While the film shows a bus skidding into a high tension tower, the newspaper article about Dan McCormick leaving the hospital states it was an accident with an interurban car and an oil truck.
"Man-Made Monster" launched Lon Chaney Jr.'s career as a star in horror films and the film's success directly led to his casting in the big budget role of his career, "The Wolf Man."
Budgeted at a mere $86,000 on a 3-week shooting schedule.
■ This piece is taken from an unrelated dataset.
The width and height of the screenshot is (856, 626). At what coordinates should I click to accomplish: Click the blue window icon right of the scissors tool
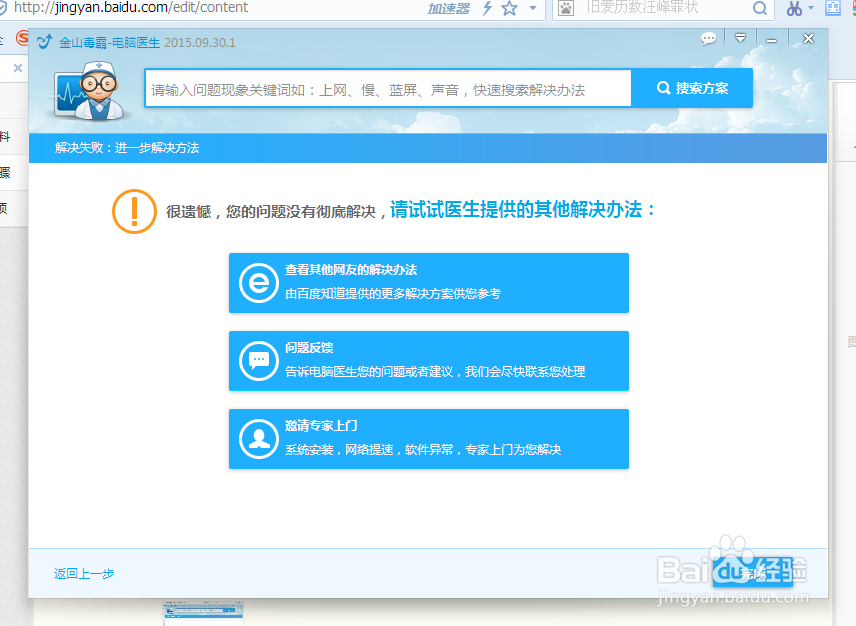tap(833, 8)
It was the cheapest feature film produced by Universal in 1941.
Based on the story, "The Electric Man" which Universal had purchased for $3,300 in 1935 as a potential Boris Karloff / Bela Lugosi vehicle to be titled "The Man in the Cab." The studio, in the midst of a financial debacle at the time, shelved the project for over five years, assigning the re-write to George Waggner (working as "Joseph West") who re-tooled it as "The Human Robot."
Byron Foulger's role as '2nd Alienist' was cut prior to release, reducing the film's running time to under an hour, but still receives on screen billing.
Shooting began December 9, 1940, released March 19, 1941.
Two of the film's stars - Frank Albertson and Samuel Hinds appeared together in "It's a Wonderful Life." as Sam Wainwright and Pa Bailey.
Part of the original Shock Theater package of 52 Universal titles released to television in 1957, followed a year later with Son of Shock, which added 20 more features.
The rubber suit worn by Chaney weighed 70 pounds.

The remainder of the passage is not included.